Whatever the truth of the matter, Haaretz, the paper of Israeli doves and liberals, reckons that when life apparently imitates satire so faithfully, it’s generally not a good sign.
My favorite The Onion stories are the ones where you’re not sure if they are true or satire; like this one about Donald Trump. Totally believable.
A plain-clothes officer in England was patrolling the streets when an officer watching the same streets on CCTV radioed in about a suspicious person in the area:
The operator directed the officer, who was on foot patrol, as he followed the “suspect” on camera last month, telling his colleague on the ground that he was “hot on his heels”.
The officer spent around 20 minutes giving chase before a sergeant came into the CCTV control room, recognised the “suspect” and laughed hysterically at the mistake.

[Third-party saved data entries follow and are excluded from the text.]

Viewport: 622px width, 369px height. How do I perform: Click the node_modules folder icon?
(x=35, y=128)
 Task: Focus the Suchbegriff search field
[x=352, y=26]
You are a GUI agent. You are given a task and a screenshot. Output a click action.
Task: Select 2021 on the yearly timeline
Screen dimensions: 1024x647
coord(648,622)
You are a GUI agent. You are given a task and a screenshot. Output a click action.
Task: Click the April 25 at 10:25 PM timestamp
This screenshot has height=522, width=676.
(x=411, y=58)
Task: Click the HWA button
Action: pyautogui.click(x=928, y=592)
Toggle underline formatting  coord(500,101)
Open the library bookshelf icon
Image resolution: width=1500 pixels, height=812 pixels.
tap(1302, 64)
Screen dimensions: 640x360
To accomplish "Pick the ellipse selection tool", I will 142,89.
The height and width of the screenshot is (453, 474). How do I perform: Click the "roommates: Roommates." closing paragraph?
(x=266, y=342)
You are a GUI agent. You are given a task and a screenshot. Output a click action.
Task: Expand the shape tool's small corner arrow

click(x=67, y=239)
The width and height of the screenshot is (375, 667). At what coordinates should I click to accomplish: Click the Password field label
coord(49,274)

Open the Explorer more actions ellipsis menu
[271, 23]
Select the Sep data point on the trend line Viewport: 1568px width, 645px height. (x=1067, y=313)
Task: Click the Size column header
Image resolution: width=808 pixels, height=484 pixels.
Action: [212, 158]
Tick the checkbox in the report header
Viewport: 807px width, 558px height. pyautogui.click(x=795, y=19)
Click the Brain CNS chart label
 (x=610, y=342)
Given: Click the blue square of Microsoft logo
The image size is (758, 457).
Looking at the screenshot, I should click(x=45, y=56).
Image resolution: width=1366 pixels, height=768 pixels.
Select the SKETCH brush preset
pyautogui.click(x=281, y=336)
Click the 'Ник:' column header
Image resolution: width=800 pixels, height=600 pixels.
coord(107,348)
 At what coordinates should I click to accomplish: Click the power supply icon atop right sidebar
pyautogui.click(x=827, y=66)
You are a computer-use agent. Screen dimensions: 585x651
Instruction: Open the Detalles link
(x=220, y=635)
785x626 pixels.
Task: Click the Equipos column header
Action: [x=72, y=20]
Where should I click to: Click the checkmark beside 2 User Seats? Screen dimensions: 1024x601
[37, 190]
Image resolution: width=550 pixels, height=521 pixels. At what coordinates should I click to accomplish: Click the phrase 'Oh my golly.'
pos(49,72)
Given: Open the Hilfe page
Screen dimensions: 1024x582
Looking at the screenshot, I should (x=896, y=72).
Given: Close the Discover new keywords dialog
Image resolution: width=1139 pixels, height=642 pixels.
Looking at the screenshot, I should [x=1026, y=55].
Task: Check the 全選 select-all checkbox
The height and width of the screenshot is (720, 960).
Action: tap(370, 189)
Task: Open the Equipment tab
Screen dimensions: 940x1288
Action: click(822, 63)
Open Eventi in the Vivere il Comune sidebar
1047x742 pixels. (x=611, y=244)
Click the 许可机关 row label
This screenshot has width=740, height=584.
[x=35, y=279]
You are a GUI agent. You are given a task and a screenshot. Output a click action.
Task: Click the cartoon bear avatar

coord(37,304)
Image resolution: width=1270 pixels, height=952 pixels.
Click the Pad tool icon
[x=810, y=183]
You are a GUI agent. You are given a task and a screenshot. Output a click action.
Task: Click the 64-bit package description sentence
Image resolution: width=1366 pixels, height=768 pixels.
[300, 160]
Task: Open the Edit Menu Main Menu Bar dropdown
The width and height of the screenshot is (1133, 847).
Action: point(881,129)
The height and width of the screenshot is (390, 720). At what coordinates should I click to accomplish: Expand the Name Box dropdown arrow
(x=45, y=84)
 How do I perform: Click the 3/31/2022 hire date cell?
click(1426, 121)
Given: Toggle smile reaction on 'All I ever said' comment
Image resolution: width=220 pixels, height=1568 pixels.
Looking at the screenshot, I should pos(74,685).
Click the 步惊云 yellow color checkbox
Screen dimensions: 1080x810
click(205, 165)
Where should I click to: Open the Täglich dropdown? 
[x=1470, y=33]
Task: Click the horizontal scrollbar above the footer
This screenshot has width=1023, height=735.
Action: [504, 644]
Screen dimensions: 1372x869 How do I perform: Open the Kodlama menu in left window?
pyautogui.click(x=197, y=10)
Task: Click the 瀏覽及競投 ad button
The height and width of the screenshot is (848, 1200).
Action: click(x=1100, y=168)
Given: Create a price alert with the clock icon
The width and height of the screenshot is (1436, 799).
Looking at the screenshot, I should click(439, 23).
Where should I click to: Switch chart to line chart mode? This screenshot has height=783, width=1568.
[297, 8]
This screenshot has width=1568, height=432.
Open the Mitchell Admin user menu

You couldn’t make this stuff up if you tried.
Loyalty to any one sports team is pretty hard to justify. Because the players are always changing — the team can move to another city — you’re actually rooting for the clothes, when you get right down to it. You know what I mean? You are standing and cheering and yelling for your clothes to beat the clothes from another city. Fans will be so in love with a player, but if he goes to another team, they boo him. This is the same human being in a different shirt — they hate him now. Boo! Different shirt!! Boo!
The New Yorker explains a Time Warner Cable bill:
$14.32 — Landline you promised your parents you would keep as an “emergency backup” and now you only use to order Thai food
$1.35 — Random charge that’s too small to waste your time contesting
Seems pretty accurate to me. Reminds me of the time they accidentally revealed charging the consumer for the ads they send in the bill.
To prove their point, a South African company used a carrier pigeon to fly a 4GB flash drive 60 miles while at the same time transferring the same data using an aDSL connection. In the same amount of time it took the pigeon and the staff to transfer the data to/from the flash drive, the aDSL connection completed 4%.
And I complain about YouTube freezing up for a moment?
The Guardian gives us a delicious spoof of the last eight years in America.
On Gore’s handling of hurricane Katrina:
And Gore’s decision to single-handedly venture into a flattened house in Mississippi and free a trapped two-year-old showed him to be an irresponsible showboat. Sure, President Gore knows CPR, hears like a German shepherd, and has the strength of 10 men – but we didn’t need to see it.